*** RECORDS PROVIDED
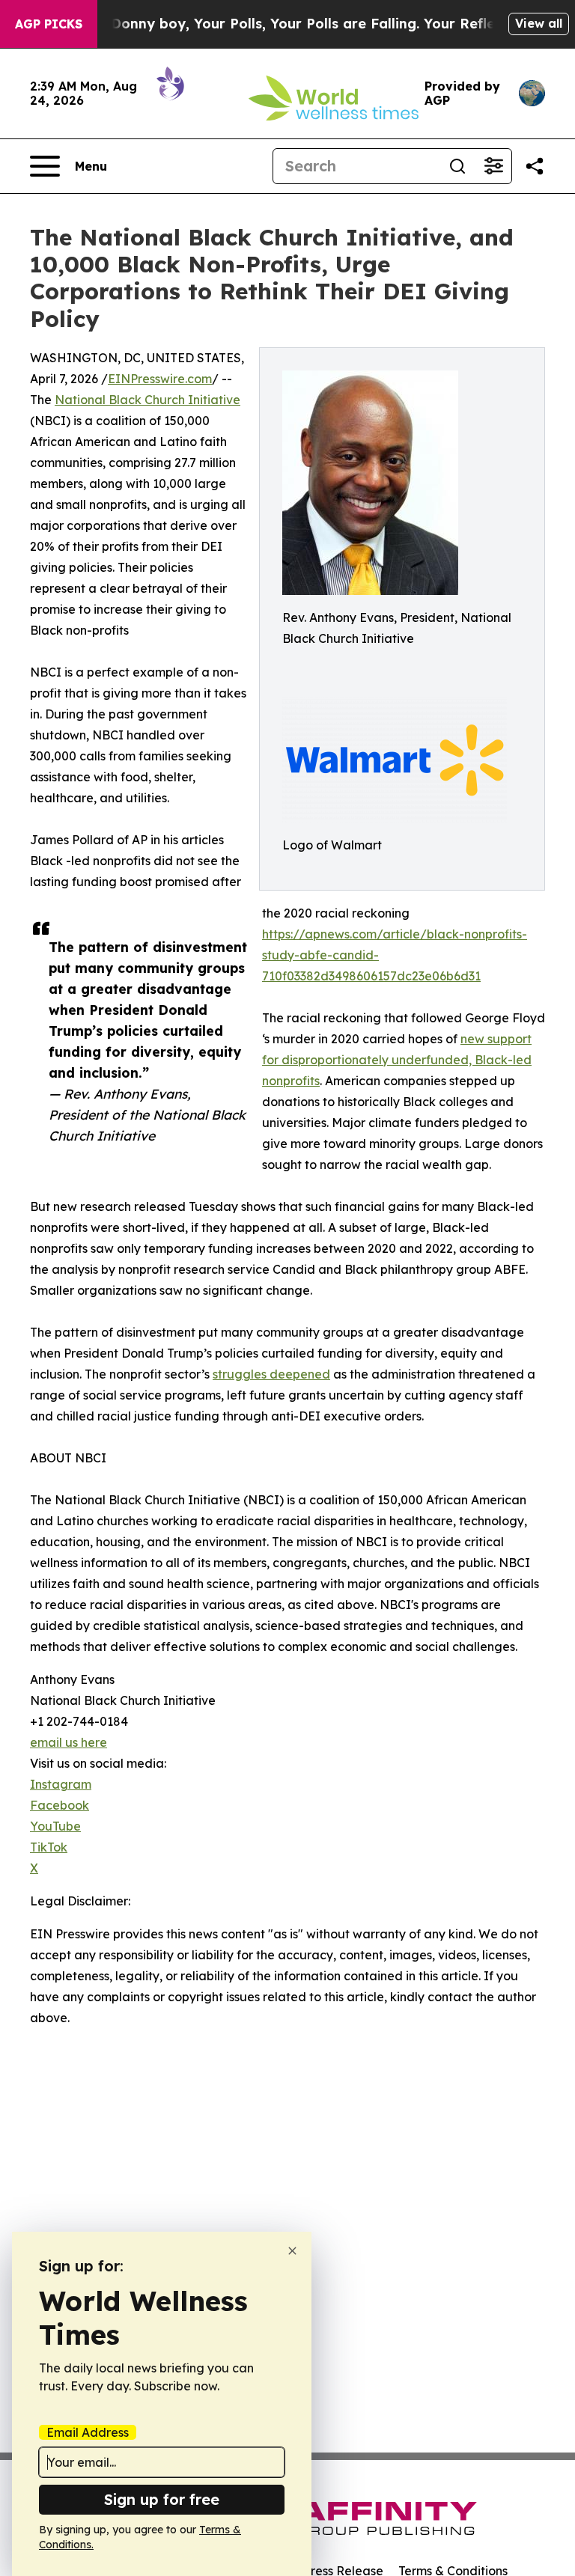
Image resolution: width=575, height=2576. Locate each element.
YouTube (55, 1826)
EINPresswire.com (160, 378)
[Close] (292, 2251)
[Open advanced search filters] (493, 166)
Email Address (87, 2432)
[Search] (457, 166)
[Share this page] (534, 166)
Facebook (59, 1805)
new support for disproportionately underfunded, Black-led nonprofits (397, 1059)
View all (538, 23)
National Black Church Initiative (147, 399)
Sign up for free (161, 2499)
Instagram (60, 1784)
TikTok (48, 1847)
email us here (68, 1742)
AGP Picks (48, 23)
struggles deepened (271, 1374)
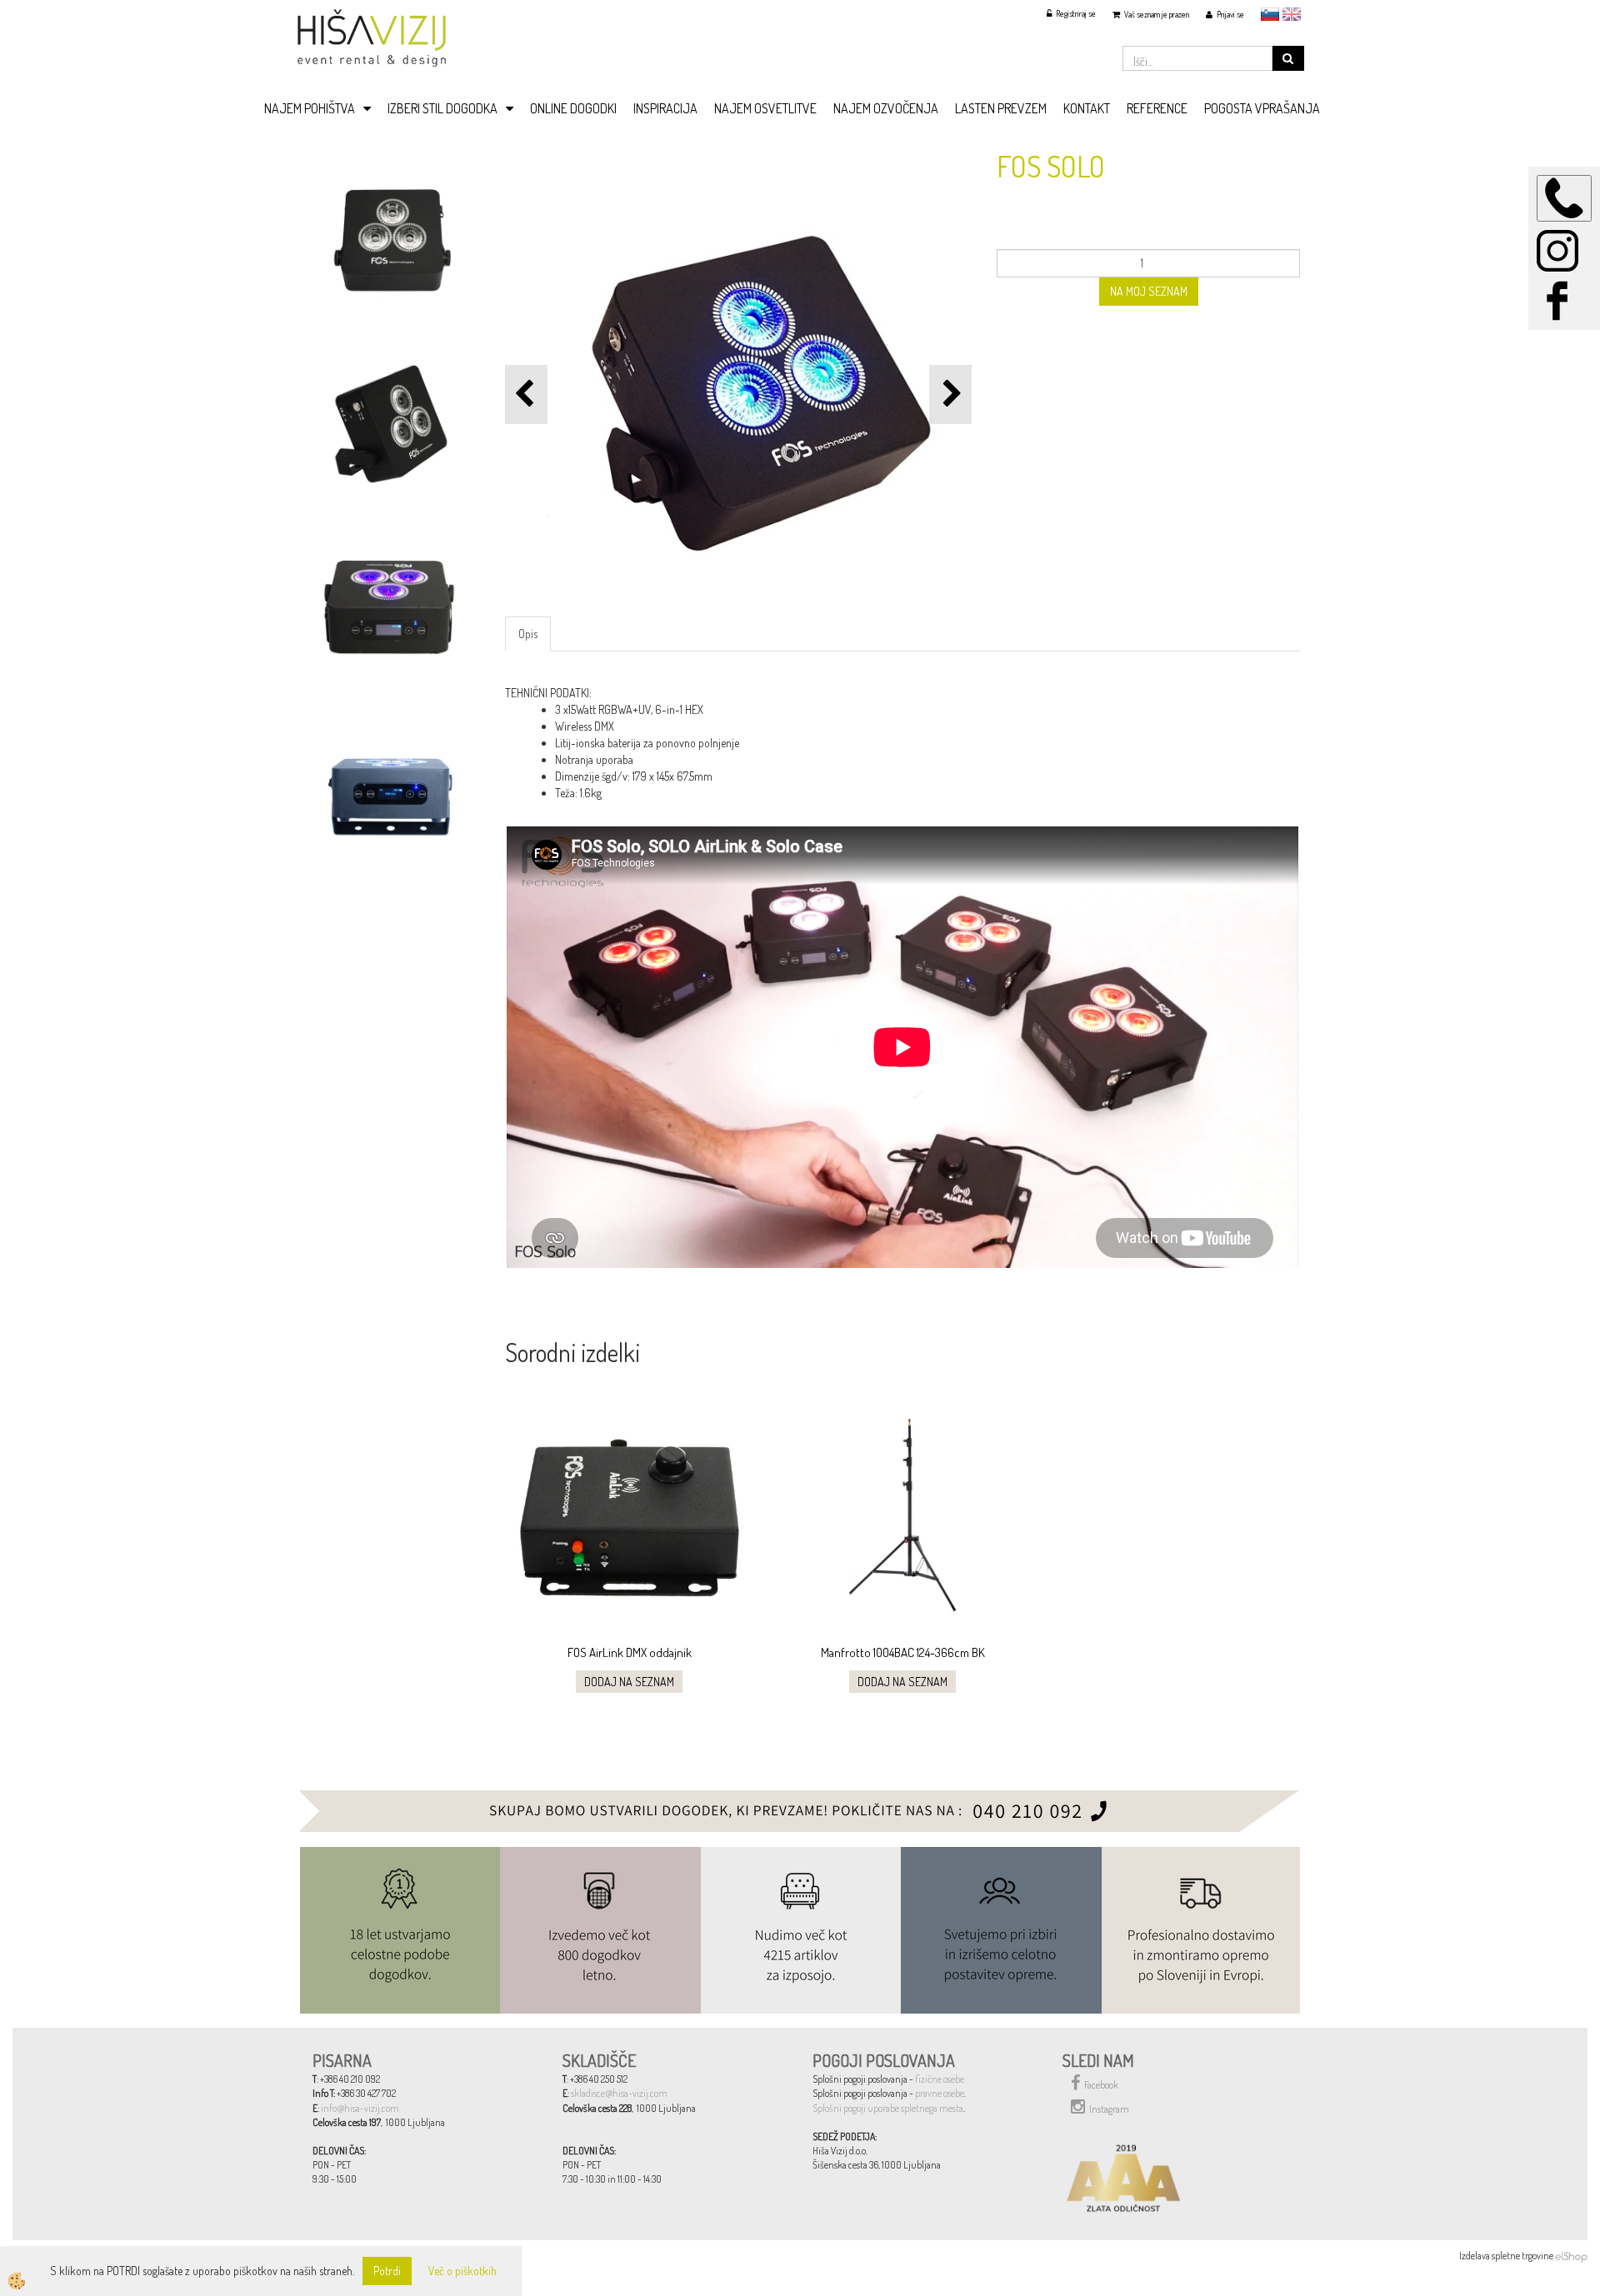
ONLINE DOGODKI (573, 108)
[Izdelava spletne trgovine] (1571, 2255)
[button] (950, 394)
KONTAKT (1086, 108)
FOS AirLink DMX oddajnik (630, 1652)
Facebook (1101, 2085)
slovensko (1270, 14)
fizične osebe (939, 2079)
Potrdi (387, 2271)
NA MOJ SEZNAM (1149, 291)
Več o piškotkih (462, 2271)
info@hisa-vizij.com (360, 2108)
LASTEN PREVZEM (1001, 108)
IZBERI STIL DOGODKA (443, 108)
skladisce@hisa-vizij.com (619, 2093)
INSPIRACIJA (665, 108)
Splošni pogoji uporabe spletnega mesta (887, 2108)
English (1291, 14)
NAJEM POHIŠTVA (309, 108)
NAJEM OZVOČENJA (885, 108)
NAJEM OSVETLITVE (765, 108)
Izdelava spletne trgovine (1506, 2255)
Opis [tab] (528, 633)
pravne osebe (939, 2093)
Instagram (1109, 2109)
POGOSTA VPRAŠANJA (1262, 108)
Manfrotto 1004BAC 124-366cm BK (903, 1652)
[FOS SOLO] (390, 236)
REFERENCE (1157, 108)
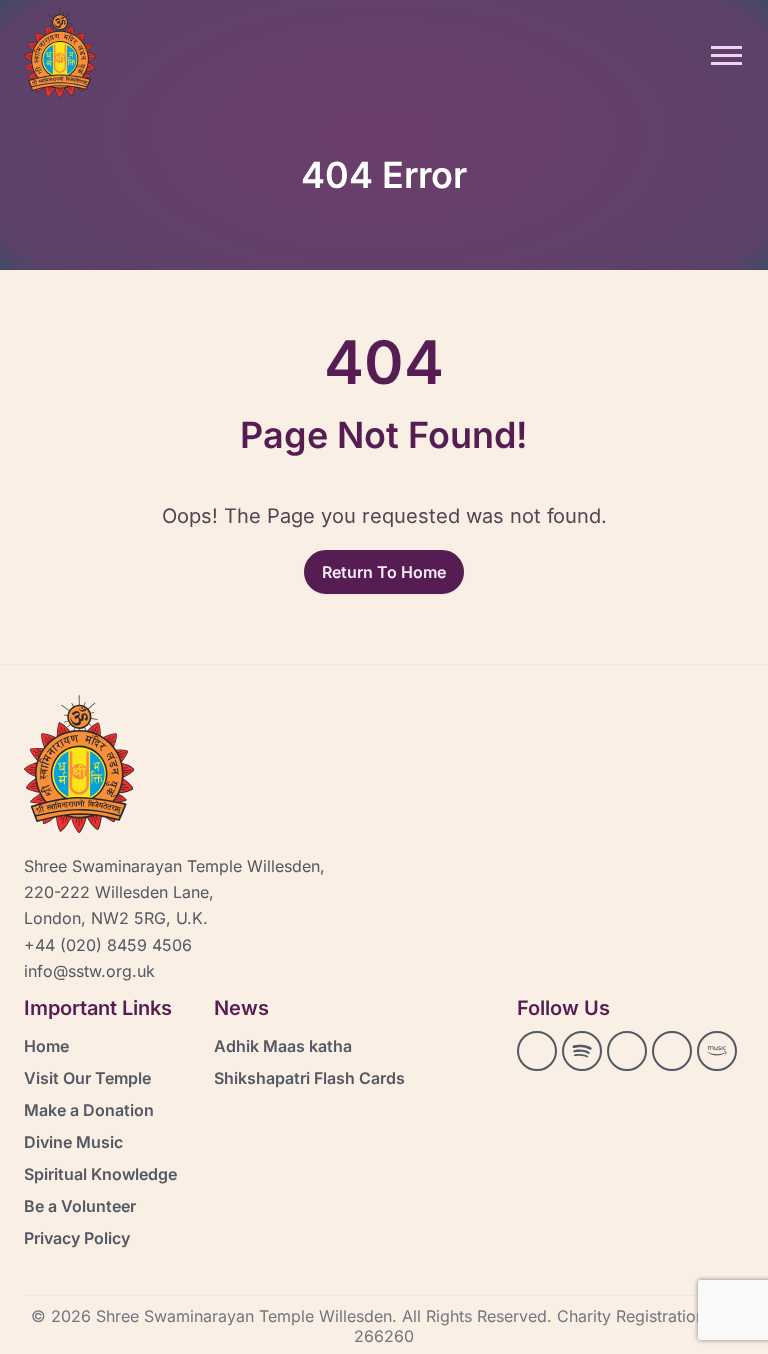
******
### WORK REQUEST
All that is wanted is the lines above between the one containing "struggles deepened (271, 1374)" and the one containing "NAJEM POHIŠTVA (309, 108)", inclusive, restated word for word, with pictures omitted.

### WRITTEN ANSWER
struggles deepened (271, 1374)
ONLINE DOGODKI (573, 108)
[Izdelava spletne trgovine] (1571, 2255)
[button] (950, 394)
KONTAKT (1086, 108)
FOS AirLink DMX oddajnik (630, 1652)
Facebook (1101, 2085)
slovensko (1270, 14)
fizične osebe (939, 2079)
Potrdi (387, 2271)
NA MOJ SEZNAM (1149, 291)
Več o piškotkih (462, 2271)
info@hisa-vizij.com (360, 2108)
LASTEN PREVZEM (1001, 108)
IZBERI STIL DOGODKA (443, 108)
skladisce@hisa-vizij.com (619, 2093)
INSPIRACIJA (665, 108)
Splošni pogoji uporabe spletnega mesta (887, 2108)
English (1291, 14)
NAJEM POHIŠTVA (309, 108)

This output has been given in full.